As we left the synagogue, I was reluctant to cross the street and return to the closed walls of his mother's home. “Could we walk on for a while longer?”

In the twilight, we watched fishing boats gliding out from the fingers of canals and converging in the palm of the harbor. On a pier built out from the shore, fishermen wearing conical straw hats were working a large triangular net suspended on poles. “Those are the Chinese nets.”

I watched as a primitive arrangement of pulleys raised and lowered this ungainly contraption. “How can they lift those huge boulders?”

He pointed to the counterweights. “It balances perfectly. Like a child's seesaw.”

“How clever, but they don't seem to be catching many for all that work.”

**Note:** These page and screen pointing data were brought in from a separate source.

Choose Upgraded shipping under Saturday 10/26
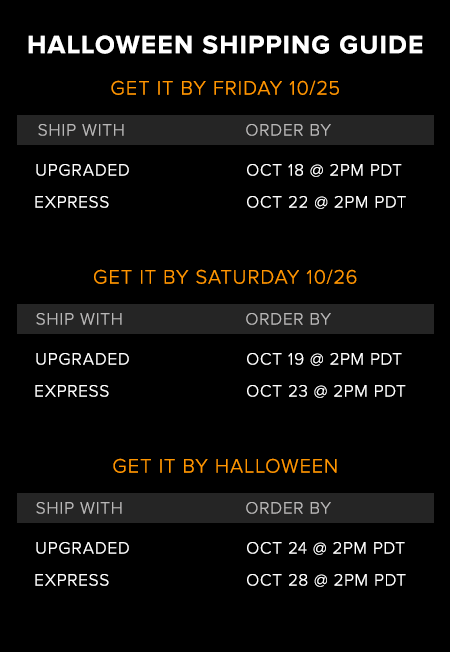Screen dimensions: 450x652 82,359
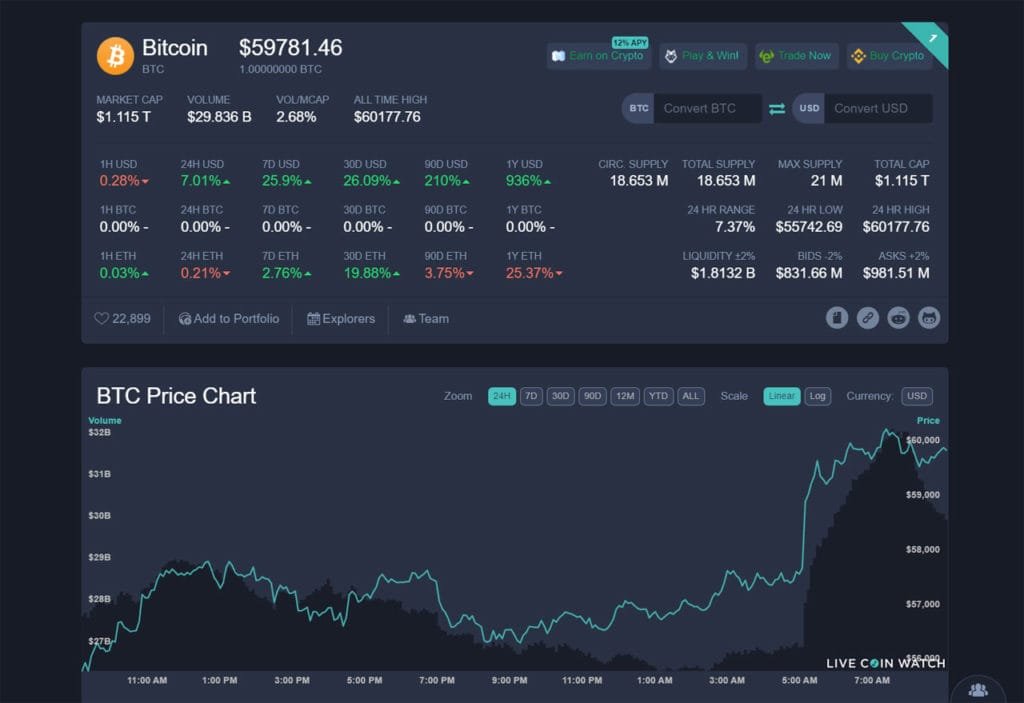Click the floating people icon at bottom right
This screenshot has height=703, width=1024.
pyautogui.click(x=977, y=689)
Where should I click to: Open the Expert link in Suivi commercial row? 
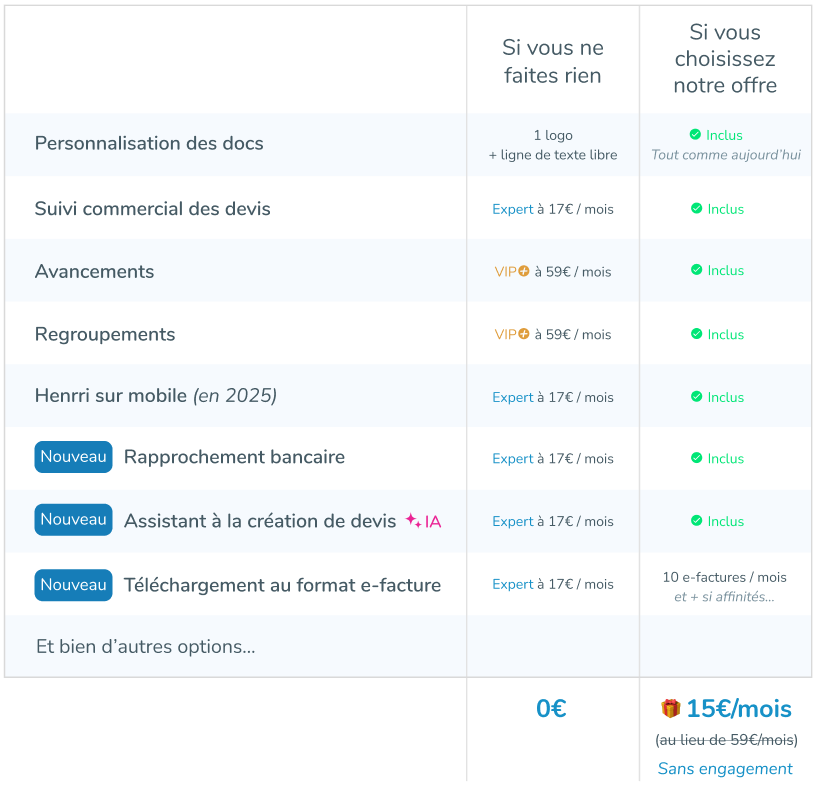point(512,209)
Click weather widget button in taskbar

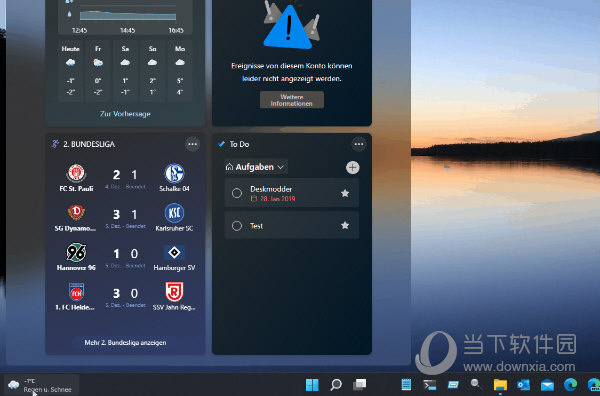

“They rarely land more than a couple of fish at one time, yet thousands of men make their living at it.” He clasped my hand. “We should go back.”

The sound of water lapping against the seawall filled me with an undefined longing. “Not yet—” My voice caught.

“What is it?”

“Couldn't we find a house to live in—a place just for us?”

“You cannot be happy in my mother's house.” It was a statement, not a question.

“I always wanted a home of my own, and we have the means to find something very nice.”

“I don't want to spend your dowry.”

“My father wanted me—wanted us—to be comfortable.”

Edwin hung his head. “I should never have expected you to live in Cochin.”

“I am willing to live in Cochin, Edwin. I just don't like your mother's small house.” My voice rose to a tense pitch that humiliated me. I took a breath and whispered, “There is no rush to make a change. I only wanted to tell you my thoughts.”

Edwin stared out across the water, even though the blackness which had swiftly descended in the tropical evening prevented his eyes from focusing on any particular view.

“Edwin . . .”

He did not respond.

“Edwin, let's go home.”

We walked back at the fast, clipped pace he set. What had I done? When we were almost at the end of the street, I said, “Edwin, I didn't mean to upset you.”

He took my hand in his and gave it a squeeze. My heart leapt in appreciation for the reprieve and kept beating at that faster pace for a long while into the evening.